[Dataset entries]
Segment Open
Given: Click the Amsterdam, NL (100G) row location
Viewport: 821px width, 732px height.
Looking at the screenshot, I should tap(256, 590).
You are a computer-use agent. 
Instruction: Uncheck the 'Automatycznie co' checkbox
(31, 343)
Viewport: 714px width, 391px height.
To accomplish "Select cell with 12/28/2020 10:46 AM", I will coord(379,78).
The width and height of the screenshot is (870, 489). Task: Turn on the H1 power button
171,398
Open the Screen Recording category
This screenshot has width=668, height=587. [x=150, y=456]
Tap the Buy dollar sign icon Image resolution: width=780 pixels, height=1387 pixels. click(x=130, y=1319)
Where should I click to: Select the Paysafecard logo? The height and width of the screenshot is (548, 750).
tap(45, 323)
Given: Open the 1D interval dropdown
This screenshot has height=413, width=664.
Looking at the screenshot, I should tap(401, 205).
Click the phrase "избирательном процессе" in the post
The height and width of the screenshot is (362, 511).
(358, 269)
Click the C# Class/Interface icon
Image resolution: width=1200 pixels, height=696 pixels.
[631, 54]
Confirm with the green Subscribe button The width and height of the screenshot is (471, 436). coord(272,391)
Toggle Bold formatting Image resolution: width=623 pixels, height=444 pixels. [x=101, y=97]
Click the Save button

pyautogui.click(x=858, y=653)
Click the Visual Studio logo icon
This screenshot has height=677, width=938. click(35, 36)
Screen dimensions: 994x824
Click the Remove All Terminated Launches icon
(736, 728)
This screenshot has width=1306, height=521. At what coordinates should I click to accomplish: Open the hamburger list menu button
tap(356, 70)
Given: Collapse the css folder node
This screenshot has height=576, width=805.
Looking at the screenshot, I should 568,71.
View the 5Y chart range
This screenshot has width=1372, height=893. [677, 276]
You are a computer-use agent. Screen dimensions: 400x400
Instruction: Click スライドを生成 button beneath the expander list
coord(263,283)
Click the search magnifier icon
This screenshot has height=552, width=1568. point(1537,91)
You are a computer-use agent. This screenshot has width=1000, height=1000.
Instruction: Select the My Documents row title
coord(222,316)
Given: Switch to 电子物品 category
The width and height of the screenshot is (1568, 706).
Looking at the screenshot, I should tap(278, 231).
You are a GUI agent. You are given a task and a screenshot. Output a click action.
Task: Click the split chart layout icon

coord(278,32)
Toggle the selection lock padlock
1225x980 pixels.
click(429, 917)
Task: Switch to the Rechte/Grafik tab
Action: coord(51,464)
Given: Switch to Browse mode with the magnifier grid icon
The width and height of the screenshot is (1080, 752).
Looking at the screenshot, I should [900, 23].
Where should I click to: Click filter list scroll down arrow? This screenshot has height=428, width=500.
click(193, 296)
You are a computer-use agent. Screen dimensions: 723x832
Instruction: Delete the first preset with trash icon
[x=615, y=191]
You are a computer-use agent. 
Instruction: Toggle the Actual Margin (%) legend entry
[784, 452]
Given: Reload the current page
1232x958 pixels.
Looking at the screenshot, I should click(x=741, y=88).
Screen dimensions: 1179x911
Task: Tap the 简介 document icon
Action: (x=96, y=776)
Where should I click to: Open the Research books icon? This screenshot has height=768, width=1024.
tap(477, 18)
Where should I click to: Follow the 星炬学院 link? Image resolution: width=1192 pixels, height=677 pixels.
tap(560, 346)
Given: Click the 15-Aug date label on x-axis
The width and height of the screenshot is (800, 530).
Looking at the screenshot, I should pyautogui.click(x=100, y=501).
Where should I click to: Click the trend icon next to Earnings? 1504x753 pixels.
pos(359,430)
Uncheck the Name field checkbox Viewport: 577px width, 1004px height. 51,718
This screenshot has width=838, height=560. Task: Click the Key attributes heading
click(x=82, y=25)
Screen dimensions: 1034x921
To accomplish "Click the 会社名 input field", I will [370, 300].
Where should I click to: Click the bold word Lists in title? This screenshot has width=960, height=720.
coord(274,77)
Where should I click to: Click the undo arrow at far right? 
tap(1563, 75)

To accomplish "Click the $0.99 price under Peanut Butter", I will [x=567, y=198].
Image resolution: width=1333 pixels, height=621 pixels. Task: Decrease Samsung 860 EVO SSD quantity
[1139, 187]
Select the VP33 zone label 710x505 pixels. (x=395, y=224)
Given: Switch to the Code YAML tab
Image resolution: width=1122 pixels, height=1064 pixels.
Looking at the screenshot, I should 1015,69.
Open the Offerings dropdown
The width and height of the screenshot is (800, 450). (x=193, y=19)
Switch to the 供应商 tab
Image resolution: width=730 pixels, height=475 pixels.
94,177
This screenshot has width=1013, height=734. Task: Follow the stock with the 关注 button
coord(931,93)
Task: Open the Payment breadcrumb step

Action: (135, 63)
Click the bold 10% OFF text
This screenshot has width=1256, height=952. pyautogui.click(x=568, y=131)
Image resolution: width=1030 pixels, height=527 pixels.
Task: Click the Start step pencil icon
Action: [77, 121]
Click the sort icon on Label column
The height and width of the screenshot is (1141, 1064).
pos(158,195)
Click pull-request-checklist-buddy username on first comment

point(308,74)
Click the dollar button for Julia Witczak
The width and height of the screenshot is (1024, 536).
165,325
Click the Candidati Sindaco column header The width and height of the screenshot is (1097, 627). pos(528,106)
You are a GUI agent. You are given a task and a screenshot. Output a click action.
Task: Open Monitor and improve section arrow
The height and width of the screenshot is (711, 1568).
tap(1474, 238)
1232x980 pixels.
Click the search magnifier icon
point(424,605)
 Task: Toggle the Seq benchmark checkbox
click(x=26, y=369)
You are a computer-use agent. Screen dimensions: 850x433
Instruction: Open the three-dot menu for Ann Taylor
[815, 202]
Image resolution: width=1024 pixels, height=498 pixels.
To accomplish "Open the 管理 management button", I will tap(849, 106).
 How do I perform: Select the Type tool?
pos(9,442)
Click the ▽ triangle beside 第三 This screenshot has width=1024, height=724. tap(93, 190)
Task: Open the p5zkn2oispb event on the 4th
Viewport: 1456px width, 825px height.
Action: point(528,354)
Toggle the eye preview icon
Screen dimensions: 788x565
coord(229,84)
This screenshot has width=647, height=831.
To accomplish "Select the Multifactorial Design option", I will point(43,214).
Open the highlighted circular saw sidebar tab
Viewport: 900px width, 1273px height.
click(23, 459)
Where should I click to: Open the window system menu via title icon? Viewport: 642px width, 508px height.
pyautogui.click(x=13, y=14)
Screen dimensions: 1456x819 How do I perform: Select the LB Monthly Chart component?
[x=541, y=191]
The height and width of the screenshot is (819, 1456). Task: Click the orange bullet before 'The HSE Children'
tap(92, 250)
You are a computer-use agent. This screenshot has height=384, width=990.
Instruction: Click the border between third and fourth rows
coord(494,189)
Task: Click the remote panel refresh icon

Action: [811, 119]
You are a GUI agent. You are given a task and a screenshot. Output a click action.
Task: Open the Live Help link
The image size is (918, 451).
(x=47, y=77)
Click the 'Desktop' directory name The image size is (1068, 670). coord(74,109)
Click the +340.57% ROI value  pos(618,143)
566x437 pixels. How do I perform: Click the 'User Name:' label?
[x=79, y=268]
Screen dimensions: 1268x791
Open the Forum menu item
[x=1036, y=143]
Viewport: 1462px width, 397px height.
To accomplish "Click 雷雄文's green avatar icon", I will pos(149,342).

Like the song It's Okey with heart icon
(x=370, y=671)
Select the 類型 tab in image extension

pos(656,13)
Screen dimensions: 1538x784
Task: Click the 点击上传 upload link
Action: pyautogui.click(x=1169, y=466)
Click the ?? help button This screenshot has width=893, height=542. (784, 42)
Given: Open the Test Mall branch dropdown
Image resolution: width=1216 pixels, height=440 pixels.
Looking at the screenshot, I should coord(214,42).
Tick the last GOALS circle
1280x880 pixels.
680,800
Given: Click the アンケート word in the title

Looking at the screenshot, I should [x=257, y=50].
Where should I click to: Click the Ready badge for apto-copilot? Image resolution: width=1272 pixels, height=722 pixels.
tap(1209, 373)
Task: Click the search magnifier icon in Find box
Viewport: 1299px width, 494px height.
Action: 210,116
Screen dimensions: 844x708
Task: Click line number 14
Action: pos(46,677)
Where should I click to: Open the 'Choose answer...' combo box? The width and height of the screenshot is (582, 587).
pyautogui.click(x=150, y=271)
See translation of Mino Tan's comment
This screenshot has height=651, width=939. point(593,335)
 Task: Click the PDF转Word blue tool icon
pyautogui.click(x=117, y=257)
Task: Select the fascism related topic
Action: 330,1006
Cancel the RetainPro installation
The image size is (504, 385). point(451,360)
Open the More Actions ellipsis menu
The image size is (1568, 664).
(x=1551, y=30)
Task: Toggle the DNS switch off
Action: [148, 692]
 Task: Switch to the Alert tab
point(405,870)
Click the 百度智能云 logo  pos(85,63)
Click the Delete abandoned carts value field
Segment Closed
In the records above, the line with "Viewport: 1456px width, 825px height." marks the start and the line with "Screen dimensions: 1268x791" marks the end; copy that stretch exactly, both lines included, and nothing else.

Viewport: 1456px width, 825px height.
Action: point(528,354)
Toggle the eye preview icon
Screen dimensions: 788x565
coord(229,84)
This screenshot has width=647, height=831.
To accomplish "Select the Multifactorial Design option", I will point(43,214).
Open the highlighted circular saw sidebar tab
Viewport: 900px width, 1273px height.
click(23, 459)
Where should I click to: Open the window system menu via title icon? Viewport: 642px width, 508px height.
pyautogui.click(x=13, y=14)
Screen dimensions: 1456x819 How do I perform: Select the LB Monthly Chart component?
[x=541, y=191]
The height and width of the screenshot is (819, 1456). Task: Click the orange bullet before 'The HSE Children'
tap(92, 250)
You are a computer-use agent. This screenshot has height=384, width=990.
Instruction: Click the border between third and fourth rows
coord(494,189)
Task: Click the remote panel refresh icon

Action: [811, 119]
You are a GUI agent. You are given a task and a screenshot. Output a click action.
Task: Open the Live Help link
The image size is (918, 451).
(x=47, y=77)
Click the 'Desktop' directory name The image size is (1068, 670). coord(74,109)
Click the +340.57% ROI value  pos(618,143)
566x437 pixels. How do I perform: Click the 'User Name:' label?
[x=79, y=268]
Screen dimensions: 1268x791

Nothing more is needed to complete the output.